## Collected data
<<<<
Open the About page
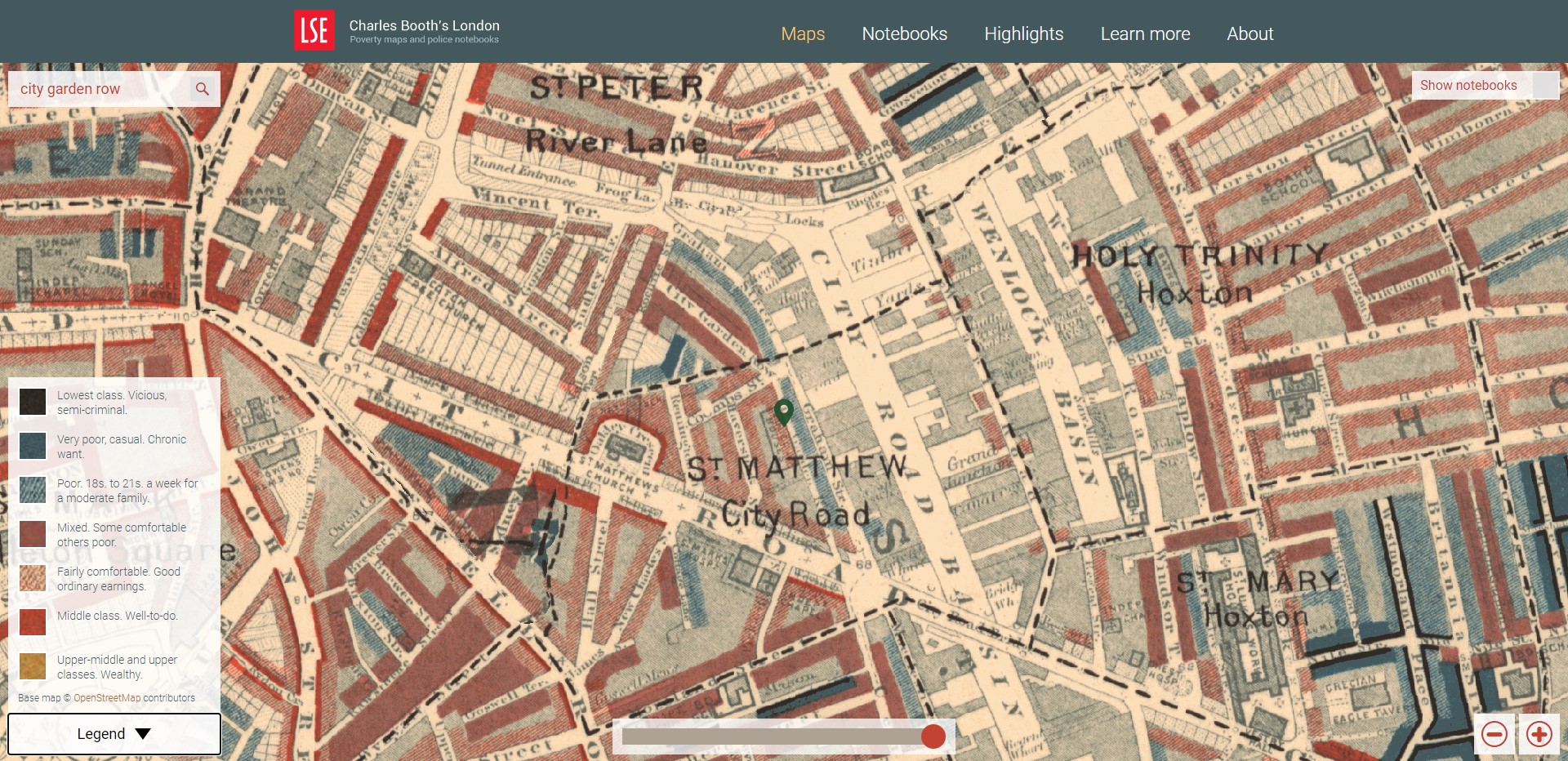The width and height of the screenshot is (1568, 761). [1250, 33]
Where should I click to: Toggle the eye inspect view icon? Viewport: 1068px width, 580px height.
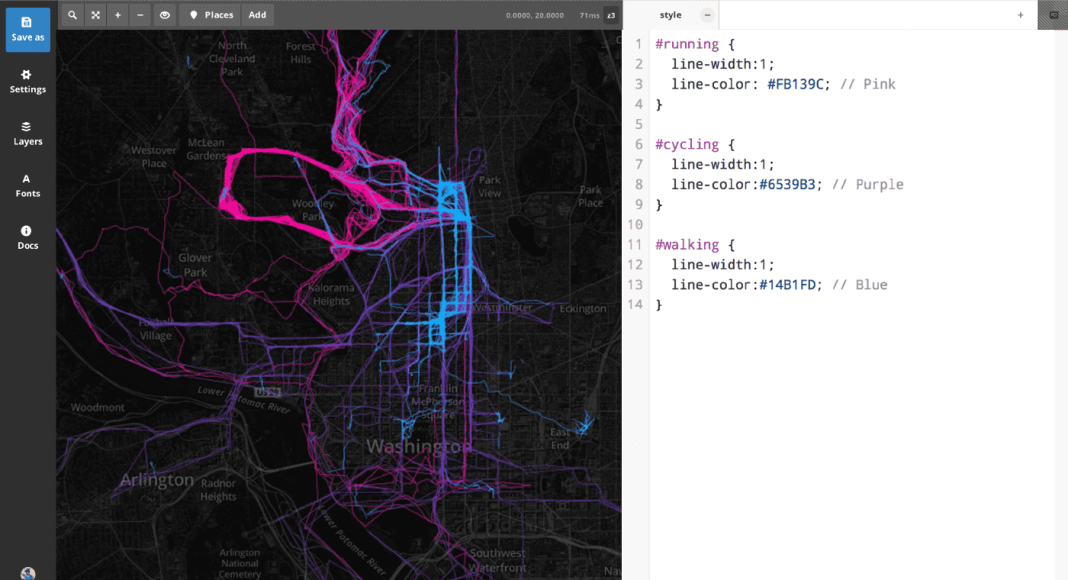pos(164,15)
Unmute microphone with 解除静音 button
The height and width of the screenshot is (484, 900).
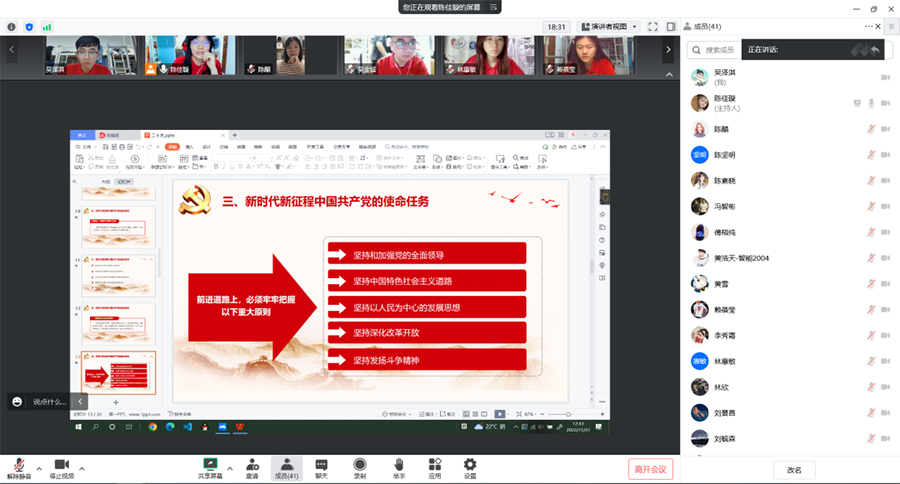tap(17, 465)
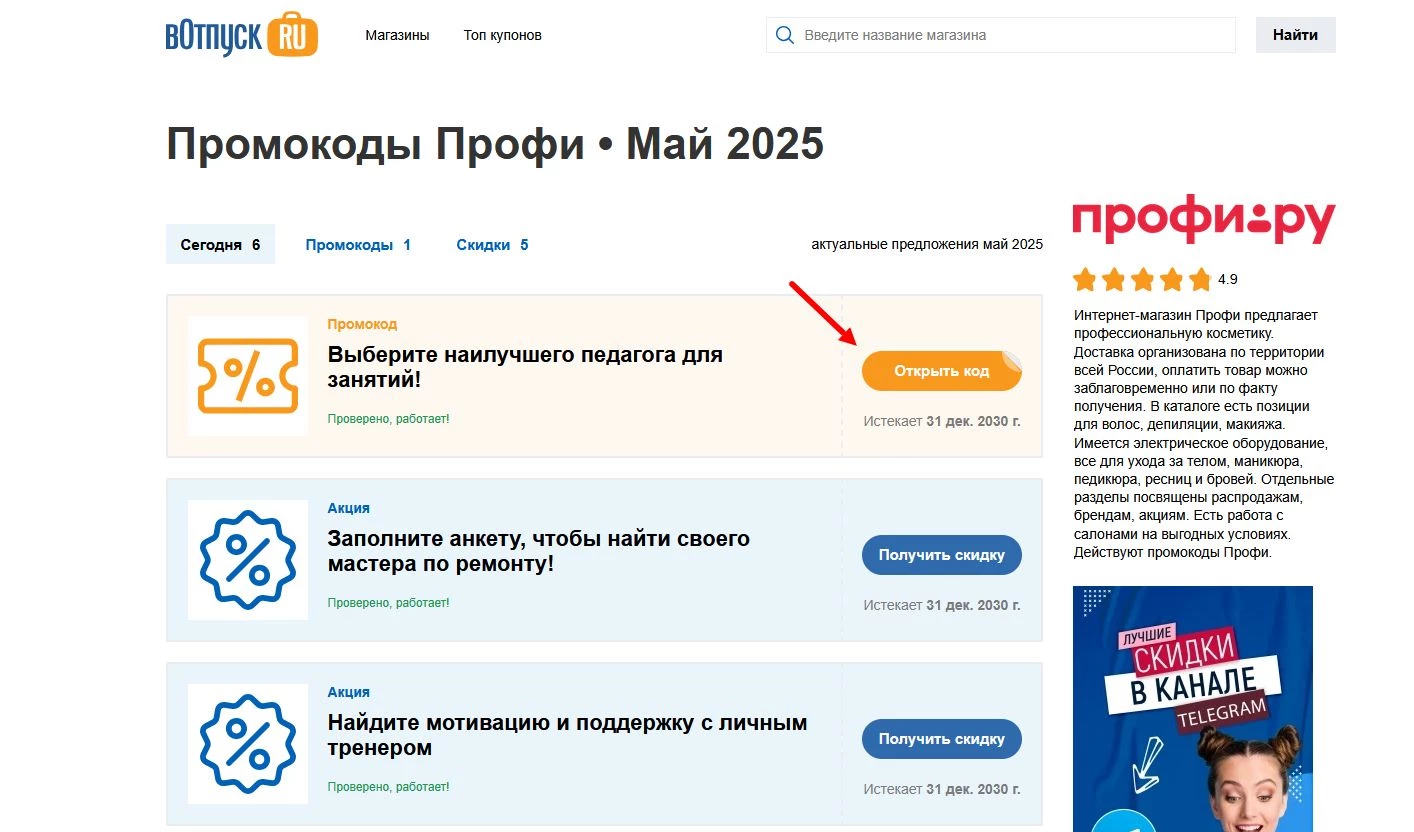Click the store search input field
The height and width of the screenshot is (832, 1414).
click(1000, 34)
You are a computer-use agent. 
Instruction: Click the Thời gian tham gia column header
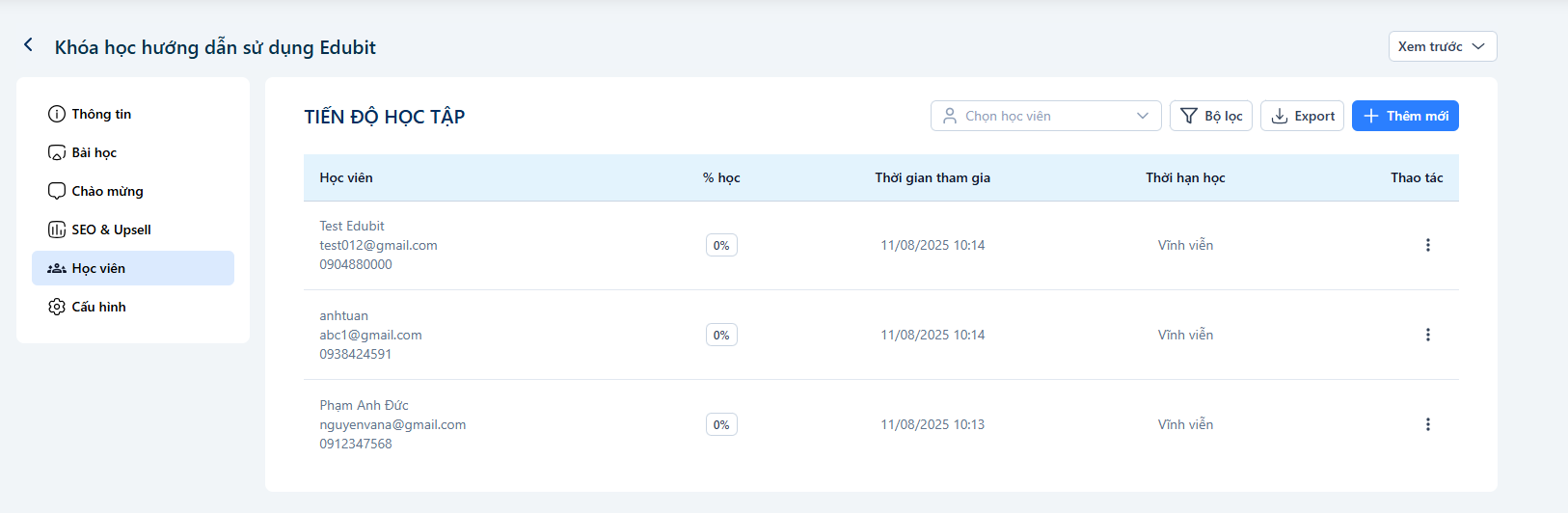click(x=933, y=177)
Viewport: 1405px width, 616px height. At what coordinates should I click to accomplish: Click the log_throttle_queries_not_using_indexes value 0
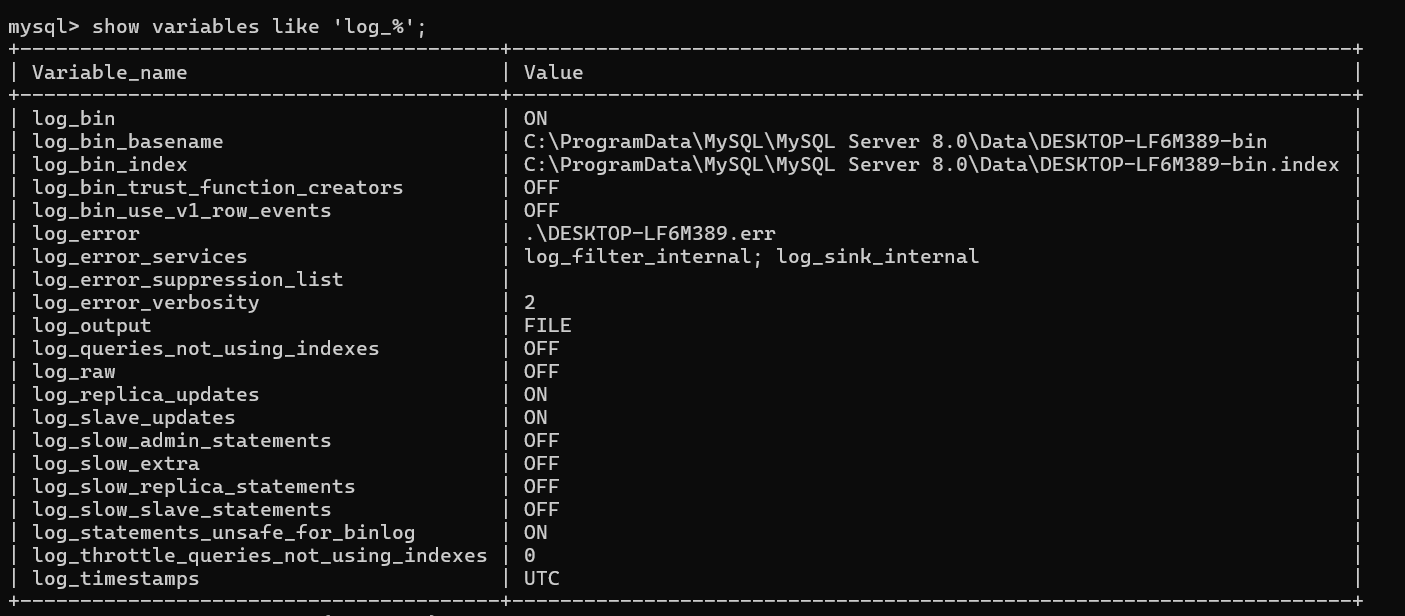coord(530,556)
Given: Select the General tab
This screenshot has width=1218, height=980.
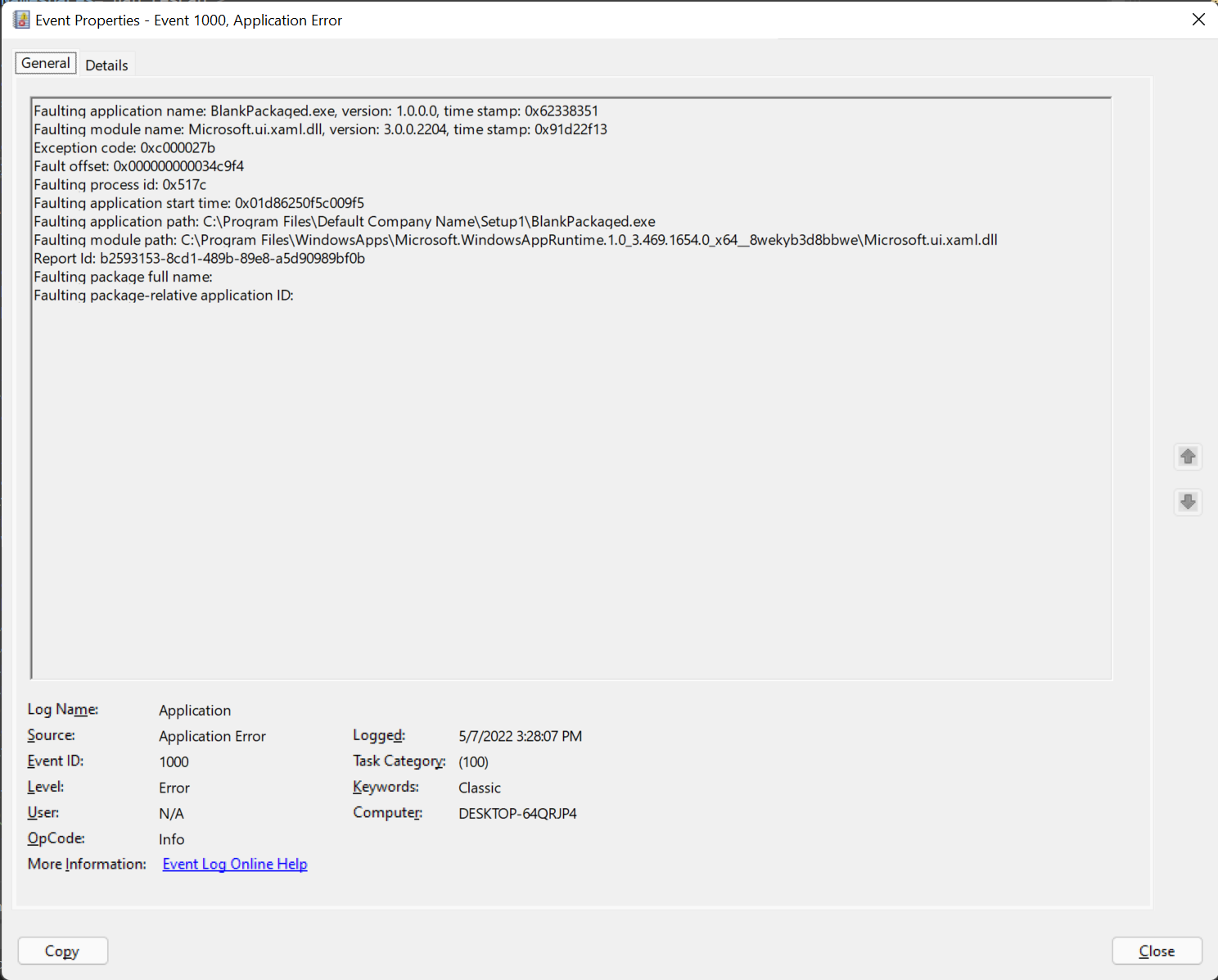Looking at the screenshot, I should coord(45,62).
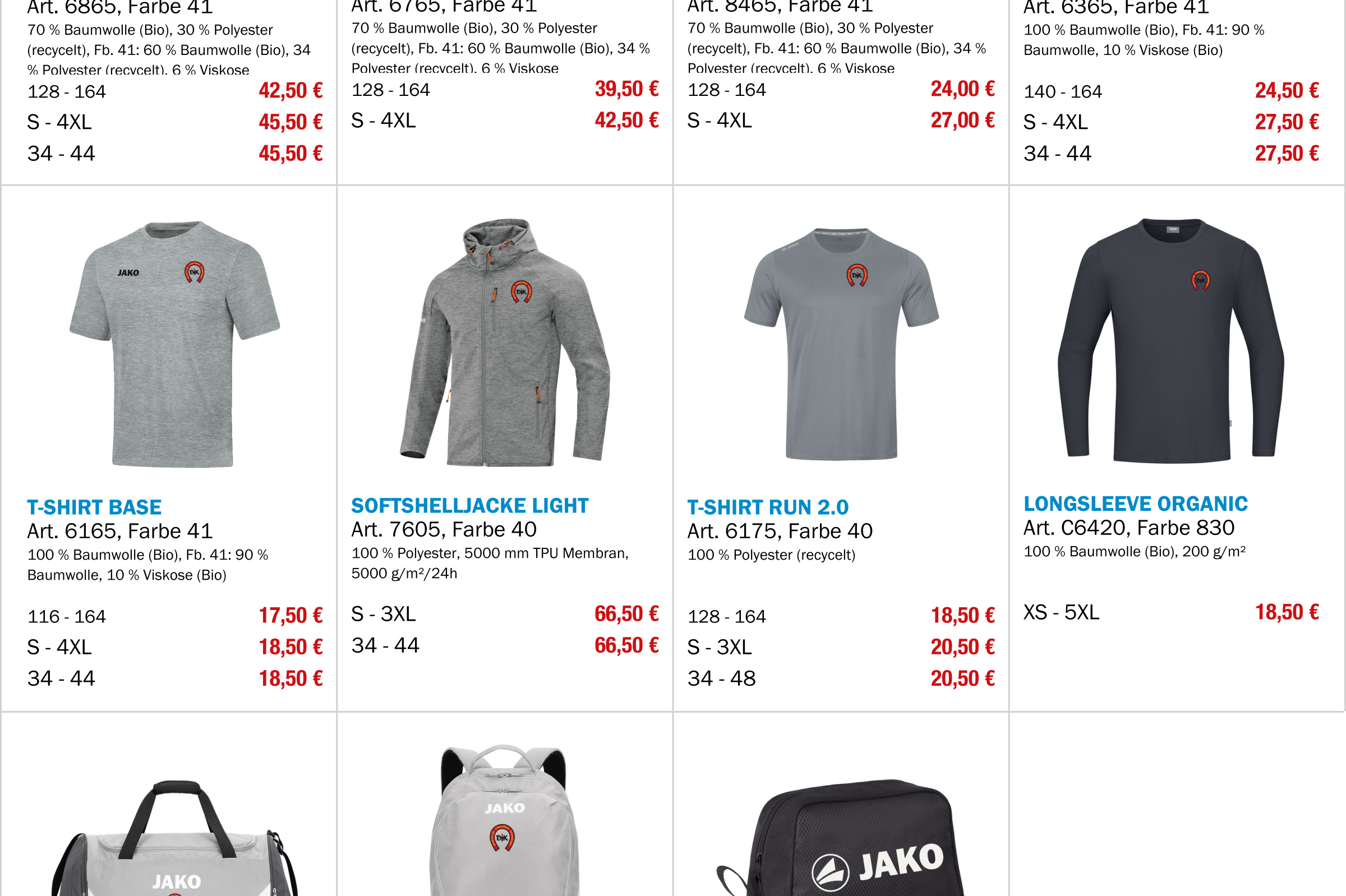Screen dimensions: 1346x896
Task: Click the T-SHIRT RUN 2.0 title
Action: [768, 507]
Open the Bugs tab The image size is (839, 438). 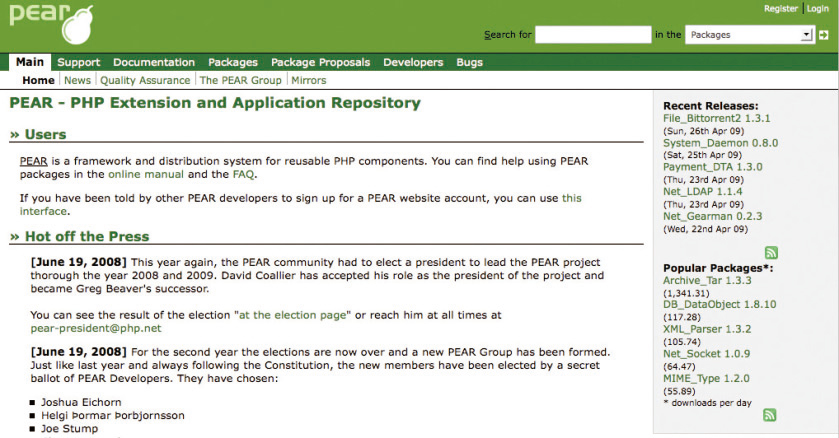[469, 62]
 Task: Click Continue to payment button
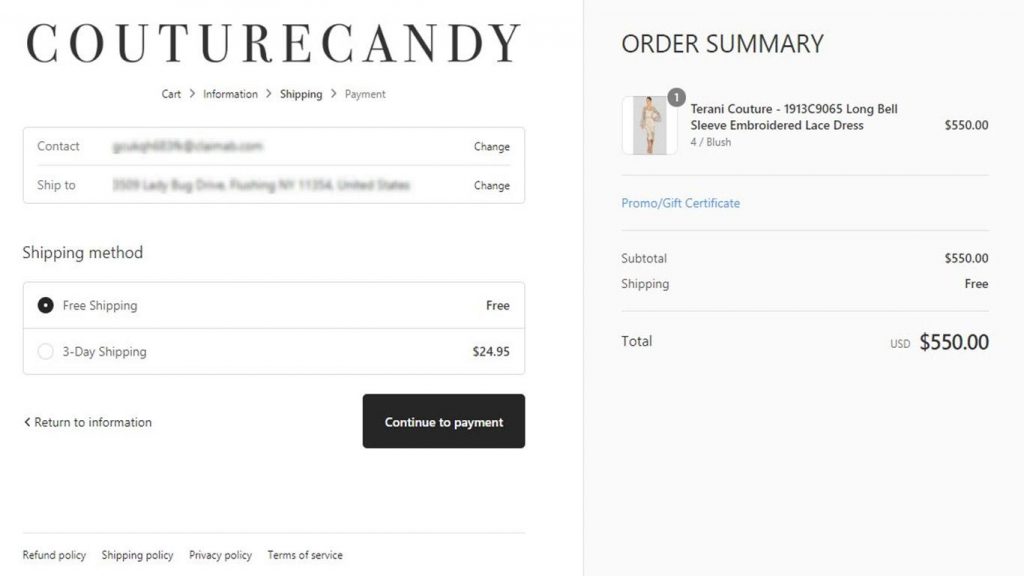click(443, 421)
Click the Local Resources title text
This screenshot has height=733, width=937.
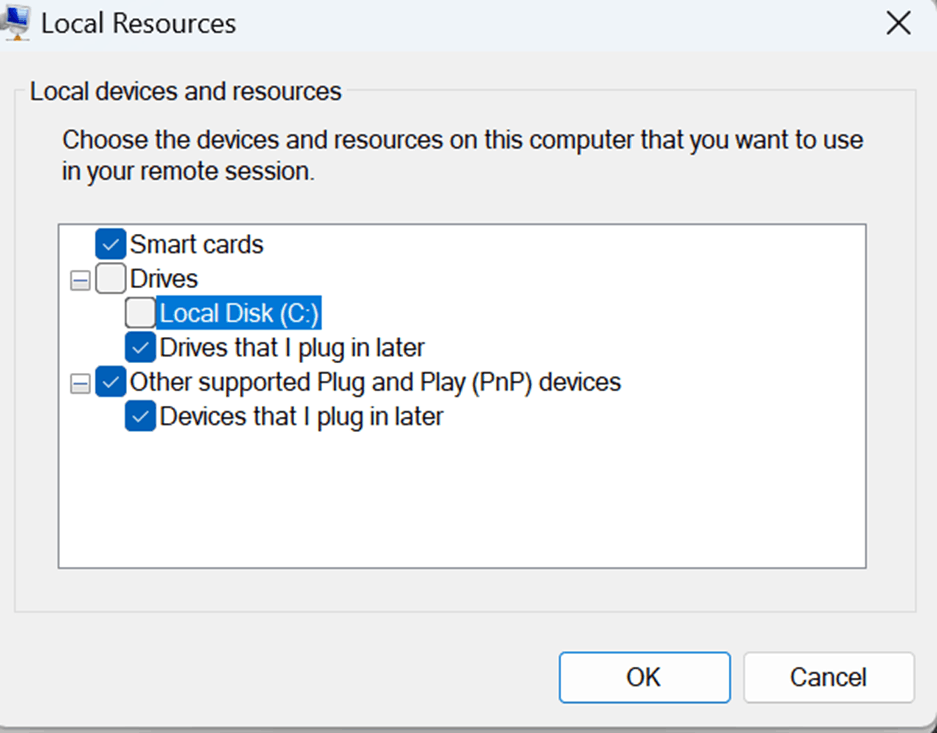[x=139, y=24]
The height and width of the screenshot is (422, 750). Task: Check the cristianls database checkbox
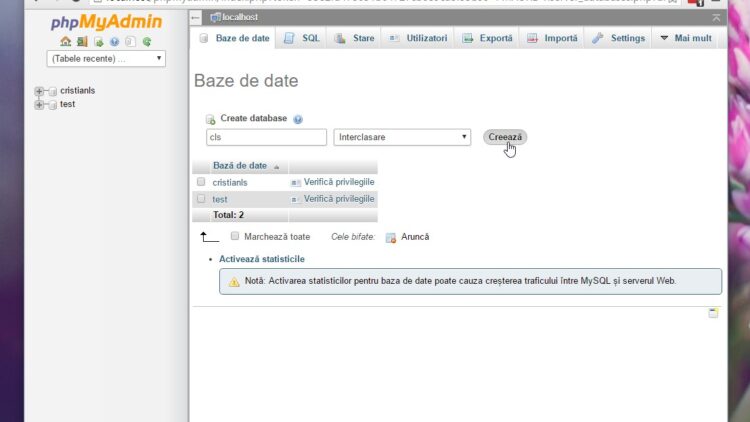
>>>>
## What is being asked
Find the line with "Where should I" and the line with "You are a computer-use agent." in the records above. Copy both and all lines between them exactly, without pictures.

## Solution for this problem
Where should I click to: Toggle the eye inspect view icon? Viewport: 1068px width, 580px height.
pos(164,15)
Unmute microphone with 解除静音 button
The height and width of the screenshot is (484, 900).
tap(17, 465)
Click the store search input field
The height and width of the screenshot is (832, 1414).
click(1000, 34)
You are a computer-use agent. 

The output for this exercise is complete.